Foi na adolescência, ao ler as biografias de Martin Luther King, Nelson Mandela e Malcolm X, três figuras entre as quais mais admira, quando diz ter começado a entender que a sociedade é movida pelo racismo estrutural. Seu herói é o brasileiro Luiz Gama, jornalista e advogado abolicionista, recentemente reconhecido como tal pela OAB. “Ele foi um grande liberal anti-escravagista com uma força moral muito grande”, argumenta Santana sobre o homem que nasceu livre, foi vendido pelo seu pai, um português branco, e conquistou a liberdade aos 18 anos. “Ele não pôde estudar Direito por ser negro, mas foi autodidata, teve várias atribulações na vida por conta de seu ativismo e, mesmo assim, libertou mais de 500 pessoas escravizadas. É uma coisa absurda”, prossegue.

Atualmente morando em São Paulo, Santana tem planos de passar todos esses valores acumulados ao longo de uma vida para sua filha Beatriz, de um ano. Se hoje ele fala sobre política e racismo com seus pais de forma mais aberta, com ela pretende dar uma educação antirracista desde cedo. Até comprou uma coleção de livros sobre personalidades negras como Clementina de Jesus, Barack Obama e Nelson Mandela, e pretende adquirir uma boneca da ativista norte-americana Rosa Parks, que lutou ao lado de Martin Luther King no movimento pelos direitos civis nos anos 60. “Eu acho importante mostrar que é preciso fortalecer o movimento feminista e a mulher negra, pensar num feminismo inclusivo”, argumenta.

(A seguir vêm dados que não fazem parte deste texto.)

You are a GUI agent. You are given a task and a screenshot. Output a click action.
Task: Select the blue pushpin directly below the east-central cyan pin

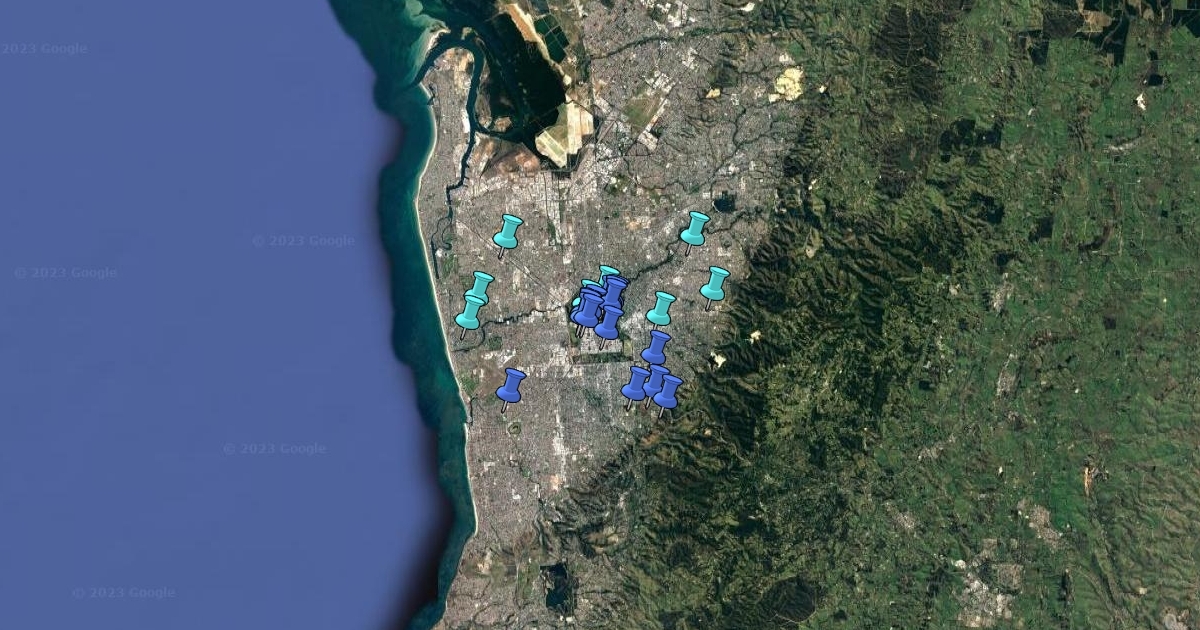656,347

Entre as figuras contemporâneas, fica com o professor Hélio Santos, membro histórico do movimento negro que hoje atua na área de empreendedorismo. Durante uma conversa em videoconferência, Santos mostrou que a admiração é recíproca: “Irapuã é um doutor com grandes vitórias. O que nós projetamos para o Irapuã? Não sei se a Presidência da República, o Supremo Tribunal Federal...”, afirmou. “Você não sabe, Irapuã, o orgulho que minha geração tem de ter produzido pessoas com seu perfil.”